GridFTP errors knowledge base
This page describes the GridFTP errors seen on production tier-0 export transfers and details the causes of these errors.
data_connect_failed() failed: authentication failed
Description
GridFTP tries to read the user's
~/.globus
directory, checking for certificates.
If the user's home directory does not exist, there is no problem (ie. dteam001, cms002 on the diskservers).

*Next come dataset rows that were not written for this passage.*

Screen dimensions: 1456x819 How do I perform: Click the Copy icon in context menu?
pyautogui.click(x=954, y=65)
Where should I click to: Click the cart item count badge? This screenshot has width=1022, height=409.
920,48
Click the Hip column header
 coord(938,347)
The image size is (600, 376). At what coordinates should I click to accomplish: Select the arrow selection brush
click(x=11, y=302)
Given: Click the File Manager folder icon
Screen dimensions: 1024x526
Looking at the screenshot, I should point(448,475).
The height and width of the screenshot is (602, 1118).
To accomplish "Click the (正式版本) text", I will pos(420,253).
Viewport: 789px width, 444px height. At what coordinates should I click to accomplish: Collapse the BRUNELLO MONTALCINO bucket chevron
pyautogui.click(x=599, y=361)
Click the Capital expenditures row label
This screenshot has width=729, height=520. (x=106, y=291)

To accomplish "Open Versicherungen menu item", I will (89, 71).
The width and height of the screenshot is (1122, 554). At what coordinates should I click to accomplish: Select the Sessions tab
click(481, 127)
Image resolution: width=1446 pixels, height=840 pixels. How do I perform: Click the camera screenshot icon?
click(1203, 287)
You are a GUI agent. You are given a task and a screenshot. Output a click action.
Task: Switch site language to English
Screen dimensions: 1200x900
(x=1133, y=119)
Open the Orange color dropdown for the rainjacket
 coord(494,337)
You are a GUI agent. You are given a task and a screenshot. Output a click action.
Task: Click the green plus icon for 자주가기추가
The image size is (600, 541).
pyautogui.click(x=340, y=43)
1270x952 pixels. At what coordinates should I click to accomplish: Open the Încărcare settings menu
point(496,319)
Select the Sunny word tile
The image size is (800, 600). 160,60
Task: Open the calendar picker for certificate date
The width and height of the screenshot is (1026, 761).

If the user's home directory
does exist, the
~/.globus
directory needs to be "listable". Otherwise, gridftp
will complain like this:
error: the server sent an error response: 425 425 Can't open data connection. data_connect_failed() failed: authentication failed:
GSS Major Status: General failure
GSS Minor Status Error Chain:
accept_sec_context.c:115: gss_accept_sec_context: Error with gss context
globus_i_gsi_gss_utils.c:327: globus_i_gsi_gss_create_and_fill_context: Error with GSI credential
globus_gsi_system_config.c:3493: globus_gsi_sysconfig_get_cert_dir_unix: Could not find a valid trusted CA certificates directory
globus_gsi_system_config.c:313: globus_i_gsi_sysconfig_create_cert_dir_string: Could not find a valid trusted CA certificates directory: /afs/cern.ch/user/j/jveldik/.globus/certificates has invalid permissions.
Scope and Impact
This problem affects users of non-LHC VO's (compass!), who are likely to be mapped to AFS accounts.
Solution
Check ACLs with
fs la ~/.globus
. If necessary, run
fs sa -dir ~/.globus -acl system:anyuser l
451 Local resource failure: malloc: Cannot allocate memory
The error message
451 Local resource failure: malloc: Cannot allocate memory
in /var/log/gridftp.log has a non-obvious background. It
could be caused by problems on the other end of the transfer...
>
>
Does someone know how to interpret the gridftp error message
>
'451 Local resource failure: malloc: Cannot allocate memory'?
David Smith explains:
It really is a malloc() failure - but the reason (at least for all 6 malloc errors in today's log so far,
on that disk server) is a logic error during the premature termination of the loop the gridftp server
enters while it is sending out the data:
There is a timeout of 20 minutes inactivity on the data channel once it is connected: if that is exceeded
the transfer should abort. However the way g_send_data() (from globus_hack.c) works at the moment is that
after the timer expires the rest of whatever file is being sent is read into memory (without waiting to
send it anywhere). The 3 different files involved with the 6 instances of the malloc failure I looked at
were all with ~3.6Gb files. This may not actually quite exhaust the memory on the machine, but probably
caused the heap for the single ftp process to reach its maximum size, just because of the limitation of
addressable memory.
The 6 problem transfers were all to various disk servers at in2p3. Checking one of the FTS logs (which
include the performance markers) there was apparently no data transfered at all - so perhaps the IN2P3
side was waiting for some condition before being able to accept any bytes. (Free space, free mover?)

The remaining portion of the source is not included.